CILINHO: um grande estrategista

                       Otacílio Pires de Camargo, mais conhecido como Cilinho, nasceu em Campinas no dia 9 de fevereiro de 1939. Foi um técnico do futebol brasileiro, responsável pela descoberta de vários talentos. Foi ele quem dirigiu o time do São Paulo que, na década de 1980, foi denominado “Menudos do Morumbi“, nome este devido à baixa idade do grupo e ao sucesso do grupo musical porto-riquenho Menudo, conquistando os Campeonatos Paulistas de 1985 e 1987 e montando a equipe campeã brasileira de 1986, dentro de um estilo de jogo veloz e ofensivo.
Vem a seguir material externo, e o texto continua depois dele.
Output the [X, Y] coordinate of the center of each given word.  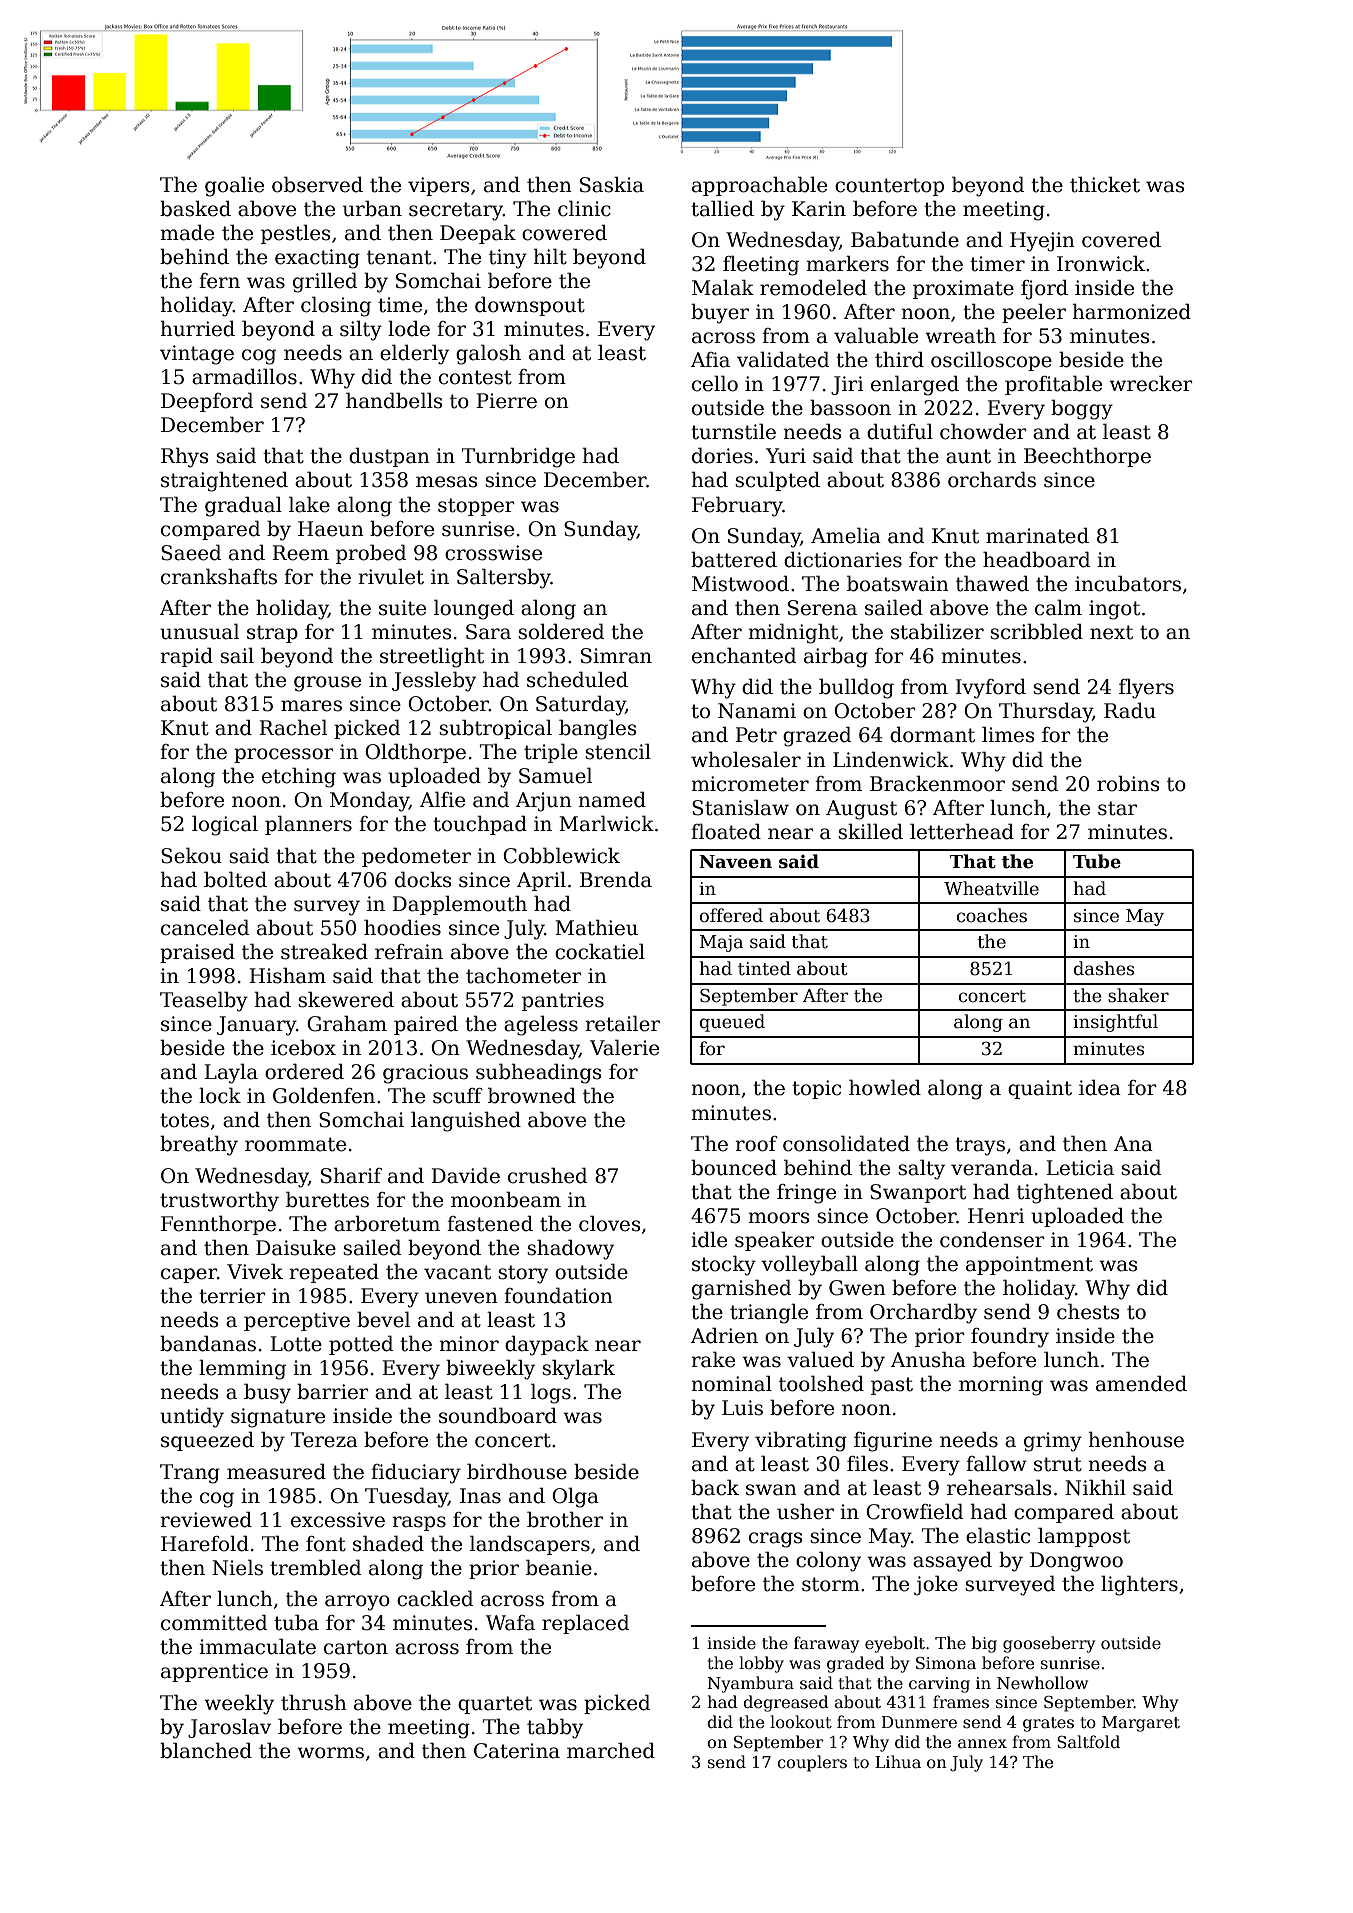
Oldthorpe [415, 753]
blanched [206, 1750]
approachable [759, 186]
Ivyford [990, 688]
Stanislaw [740, 807]
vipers [438, 186]
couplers [812, 1763]
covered [1121, 239]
                      Começou a carreira como treinador aos 27 anos, na Ferroviária, de Araraquara. Três anos depois, teve a oportunidade de dirigir a Ponte Preta, em sua cidade-natal, e conquistou os primeiros destaques na profissão. Montou a base do time que seria campeão da Divisão de Acesso, hoje conhecida como Série A2, de 1969, e foi vice-campeão paulista em 1970.

                       Foram ao todo nove passagens pelo Moisés Lucarelli: 1965, 1967-68, 1968, 1970-72, 1974, 1979, 1983-84, 1987 (quando trabalhou, entre outros, com o meia Raí, então no início da carreira) e 1995. É, até hoje, quem mais dirigiu a Ponte na história: 345 partidas. Entre uma e outra passagem pela Ponte, Cilinho treinou Portuguesa, Sport, Comercial, XV de Jaú e Santos, entre outros.

PORTUGUESA DE DESPORTOS

                     A primeira chance de Cilinho em um clube grande foi na Portuguesa, que anunciou sua contratação em 23 de agosto de 1972. Dirigentes do clube foram até Campinas alguns dias antes, após a derrota para o Santos que custou o emprego de Wilson Francisco Alves, e conversaram com o técnico, que aceitou a oferta ali, mesmo. Wilson Francisco Alves só seria notificado três dias depois, porque comandaria o clube em um amistoso na quarta-feira.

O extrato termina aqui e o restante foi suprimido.